Ricky Mulvey: It’s executive headquarters is in Argentina, which does have some currency. I don’t want to sprinkle it lightly. There’s been hyperinflation in that country, and I imagine that could be an issue for Despegar. One thing, and this is where when we were talking before the show, you accused me of getting dense with this episode, which is probably a fair accusation. I’ve been looking at the company and something you told me, Bill, is you like to see leaders that are tied to the mast of the company. You want them to go down with the ship if that thing falls into the water. I can’t find anything on the way of inside ownership. It’s OK if the answer is, I can’t find it either, but is that unusual? Is that a flag to you, or am I not googling well enough?
Bill Mann: No, I think you’ve Googled OK, but the largest insider shareholder is one of the co founders named Martin Rastelino, and he owns about six million dollars worth of the shares. Six million dollars is not nothing, but they have not retained a huge ownership in the company. That’s not something that I’m particularly excited about. I guess, on the other hand, I have not seen them selling a huge amount of shares, but the insiders do not have a substantial ownership in the company. I guess the scientific way I would put it is, it’s not awesome.
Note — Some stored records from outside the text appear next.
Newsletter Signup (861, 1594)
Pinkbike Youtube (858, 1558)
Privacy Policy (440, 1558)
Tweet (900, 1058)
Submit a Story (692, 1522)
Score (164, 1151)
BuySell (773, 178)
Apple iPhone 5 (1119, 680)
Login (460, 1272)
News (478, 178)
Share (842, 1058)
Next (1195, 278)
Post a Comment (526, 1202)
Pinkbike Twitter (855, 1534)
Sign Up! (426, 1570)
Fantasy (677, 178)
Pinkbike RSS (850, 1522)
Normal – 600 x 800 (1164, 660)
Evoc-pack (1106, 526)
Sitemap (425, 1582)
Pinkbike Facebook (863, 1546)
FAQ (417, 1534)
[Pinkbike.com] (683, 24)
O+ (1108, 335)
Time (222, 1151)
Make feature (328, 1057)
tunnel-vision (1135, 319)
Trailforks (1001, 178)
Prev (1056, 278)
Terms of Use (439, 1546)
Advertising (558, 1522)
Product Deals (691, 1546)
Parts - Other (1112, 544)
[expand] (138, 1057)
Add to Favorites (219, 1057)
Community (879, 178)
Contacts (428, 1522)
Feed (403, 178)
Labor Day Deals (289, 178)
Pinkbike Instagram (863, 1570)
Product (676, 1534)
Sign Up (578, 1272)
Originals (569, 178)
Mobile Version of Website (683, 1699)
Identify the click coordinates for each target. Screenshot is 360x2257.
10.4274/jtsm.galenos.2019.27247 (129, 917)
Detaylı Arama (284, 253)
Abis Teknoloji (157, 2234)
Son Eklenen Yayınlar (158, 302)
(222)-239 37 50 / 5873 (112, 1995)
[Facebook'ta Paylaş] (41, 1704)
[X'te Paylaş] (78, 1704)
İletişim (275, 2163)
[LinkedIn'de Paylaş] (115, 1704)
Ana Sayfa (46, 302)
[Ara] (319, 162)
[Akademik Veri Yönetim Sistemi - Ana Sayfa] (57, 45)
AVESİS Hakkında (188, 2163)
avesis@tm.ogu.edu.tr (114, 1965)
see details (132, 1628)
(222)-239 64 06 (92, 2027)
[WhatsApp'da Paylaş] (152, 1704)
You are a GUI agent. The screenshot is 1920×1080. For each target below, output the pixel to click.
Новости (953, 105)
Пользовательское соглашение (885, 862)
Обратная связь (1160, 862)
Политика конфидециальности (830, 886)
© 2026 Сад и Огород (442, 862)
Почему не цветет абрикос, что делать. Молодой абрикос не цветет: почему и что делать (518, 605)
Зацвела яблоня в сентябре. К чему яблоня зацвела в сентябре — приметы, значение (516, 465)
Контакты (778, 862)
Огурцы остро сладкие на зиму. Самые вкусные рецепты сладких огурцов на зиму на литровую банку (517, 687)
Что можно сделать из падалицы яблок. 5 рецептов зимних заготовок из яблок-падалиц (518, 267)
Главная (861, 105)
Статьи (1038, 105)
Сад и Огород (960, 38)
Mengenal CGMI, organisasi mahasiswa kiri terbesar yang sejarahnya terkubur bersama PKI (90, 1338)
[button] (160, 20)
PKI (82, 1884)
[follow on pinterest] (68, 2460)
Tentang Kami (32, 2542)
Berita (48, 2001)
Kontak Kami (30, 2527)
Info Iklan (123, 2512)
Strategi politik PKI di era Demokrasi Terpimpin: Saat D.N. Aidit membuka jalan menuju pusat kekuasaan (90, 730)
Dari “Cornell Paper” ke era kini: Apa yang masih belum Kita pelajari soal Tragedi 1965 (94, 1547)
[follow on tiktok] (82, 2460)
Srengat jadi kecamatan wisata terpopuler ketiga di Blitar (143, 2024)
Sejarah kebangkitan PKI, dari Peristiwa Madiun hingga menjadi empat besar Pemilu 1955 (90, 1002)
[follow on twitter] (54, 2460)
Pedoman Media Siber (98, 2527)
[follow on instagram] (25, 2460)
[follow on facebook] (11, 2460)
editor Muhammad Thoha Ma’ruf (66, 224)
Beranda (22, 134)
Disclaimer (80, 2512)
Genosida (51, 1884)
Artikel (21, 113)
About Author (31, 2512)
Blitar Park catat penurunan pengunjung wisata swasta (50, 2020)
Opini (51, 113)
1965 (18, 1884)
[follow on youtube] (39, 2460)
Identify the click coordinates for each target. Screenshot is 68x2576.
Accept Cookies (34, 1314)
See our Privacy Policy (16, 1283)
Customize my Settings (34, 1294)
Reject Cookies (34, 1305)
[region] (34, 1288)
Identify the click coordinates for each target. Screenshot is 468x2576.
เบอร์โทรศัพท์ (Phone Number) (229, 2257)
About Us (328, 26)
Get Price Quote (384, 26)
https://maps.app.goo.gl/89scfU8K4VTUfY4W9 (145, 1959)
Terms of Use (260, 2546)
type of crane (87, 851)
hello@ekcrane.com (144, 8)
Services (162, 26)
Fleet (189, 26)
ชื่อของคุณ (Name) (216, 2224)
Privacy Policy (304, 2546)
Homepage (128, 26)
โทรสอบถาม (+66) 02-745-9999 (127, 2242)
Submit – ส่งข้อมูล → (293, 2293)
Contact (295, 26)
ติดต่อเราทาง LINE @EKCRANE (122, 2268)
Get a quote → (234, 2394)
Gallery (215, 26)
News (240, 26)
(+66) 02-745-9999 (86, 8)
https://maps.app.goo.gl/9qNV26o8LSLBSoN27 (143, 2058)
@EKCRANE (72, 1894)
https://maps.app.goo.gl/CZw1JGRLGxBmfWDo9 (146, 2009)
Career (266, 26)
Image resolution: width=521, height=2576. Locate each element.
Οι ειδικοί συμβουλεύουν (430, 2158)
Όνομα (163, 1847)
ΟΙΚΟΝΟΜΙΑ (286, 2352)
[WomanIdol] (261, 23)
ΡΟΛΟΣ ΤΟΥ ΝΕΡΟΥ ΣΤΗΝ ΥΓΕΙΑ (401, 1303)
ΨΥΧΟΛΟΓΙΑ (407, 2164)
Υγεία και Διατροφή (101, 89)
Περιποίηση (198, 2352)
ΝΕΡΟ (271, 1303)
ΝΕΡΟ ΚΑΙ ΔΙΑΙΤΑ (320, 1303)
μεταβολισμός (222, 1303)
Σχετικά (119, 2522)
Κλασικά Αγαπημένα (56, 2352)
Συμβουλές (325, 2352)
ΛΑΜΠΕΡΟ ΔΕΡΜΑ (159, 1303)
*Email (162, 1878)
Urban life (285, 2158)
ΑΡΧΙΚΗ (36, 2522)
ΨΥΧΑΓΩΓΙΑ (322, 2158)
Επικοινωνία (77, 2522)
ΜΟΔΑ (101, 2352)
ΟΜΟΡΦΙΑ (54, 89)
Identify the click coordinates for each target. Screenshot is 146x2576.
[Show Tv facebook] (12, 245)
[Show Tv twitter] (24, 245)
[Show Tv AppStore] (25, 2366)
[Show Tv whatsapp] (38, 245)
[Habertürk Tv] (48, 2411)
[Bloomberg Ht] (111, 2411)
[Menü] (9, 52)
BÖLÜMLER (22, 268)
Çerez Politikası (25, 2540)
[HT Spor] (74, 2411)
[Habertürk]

Ricky Mulvey: Not awesome. If you’re looking for an earnings report to read which you’re at about minute 25 of a podcast about small-cap investing, maybe you are, the Despegar earnings calls are wild, where if you take out currency fluctuations, we’re up 40%, but there was also huge flooding in Brazil, which shut down our operations in one of our main markets for a while. This is one. There’s going to be some headaches for the company.
Bill Mann: There’s a whole lot of the dog ate my homework in their earnings calls, but in actuality, in a lot of cases, it does seem like the dog actually has eaten their homework.
Ricky Mulvey: As we wrap up, any other companies or trends in small-cap land you want to chat about?
Bill Mann: I think one of the things I really do encourage people to think about small-caps as an area of investment, particularly as companies, there’s so much concentration at the top of the market, which is not to say that the individuals of the world aren’t awesome companies, but the place where you’re going to find the multi-baggers are almost always in the smallest companies. It is an area to fish where not as many people are fishing, and if you’re looking for value, that’s the place to do it.
Mary Long: As always, people on the program may have interest in the stocks they talk about, and the Motley Fool may have formal recommendations for or against, so don’t buy or sell stocks based solely on what you hear. I’m Mary Long. Thanks for listening. We’ll see you tomorrow.